NOAA flies routine dropsonde missions into tropical convection if there is anticipated threat to land. You can find information about these missions in the routine NHC updates for each storm. This data is used in estimation of hurricane intensity and some of the models assimilate this data to improve storm track and intensity forecasts.
You can learn more about NOAA's hurricane hunters here.
Dropsonde missions over the continental US are problematic. The mesoscale predictability experiment (MPEX) use dropsondes to determine if better upper air observations could improve predictability in the mesoscale. One big issue they had is restrictions in where they could drop from the FAA. They had to provide notice well in advance of the flights and could only conduct missions during certain time windows. This provided big restrictions in dropsonde missions and would probably make it unsuitable for drops into deep convection (though one might argue with air traffic routing around such convection, that would make drops feasible from an FAA standpoint).
There were some recent talks about MPEX at the 27th Conference on Severe Local Storms in a session about MPEX. In particular, a talk by Morris Weisman (video) talks a bit about the dropsonde missions.
From another perspective was the DC3 project, which I provided nowcasting in support of aircraft operations. This project didn't use dropsondes, but instead used aircraft in vertical flight profiles to collect observations from near-surface to tropopause levels. These profiles were in the vicinity of deep convection, but not within. This project was primarily interested in how the chemical composition of near-surface air was modified by convection and then transported in upper air outflow.

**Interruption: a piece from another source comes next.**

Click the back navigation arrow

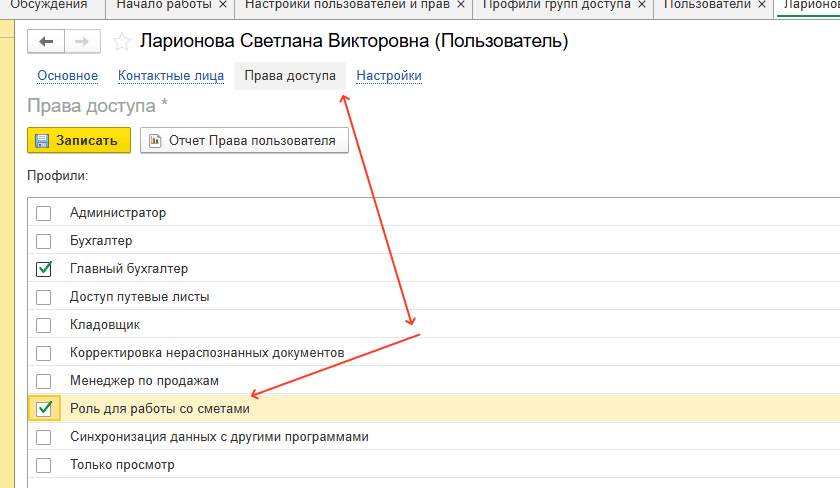(48, 42)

These aircraft were not dropping dropsondes but I'm not confident a UAV would have been able to fly too much closer to convection to drop into the storms.
In summary, maritime dropsondes are common for getting in-situ measurements of tropical convection, but for continental applications FAA restrictions on dropping things from airplanes makes routine dropsonde missions unfeasible (and I'm assuming these would be done by UAVs as getting NSF aircraft assets to do this would be restricted to short term experiments and not routine operational missions).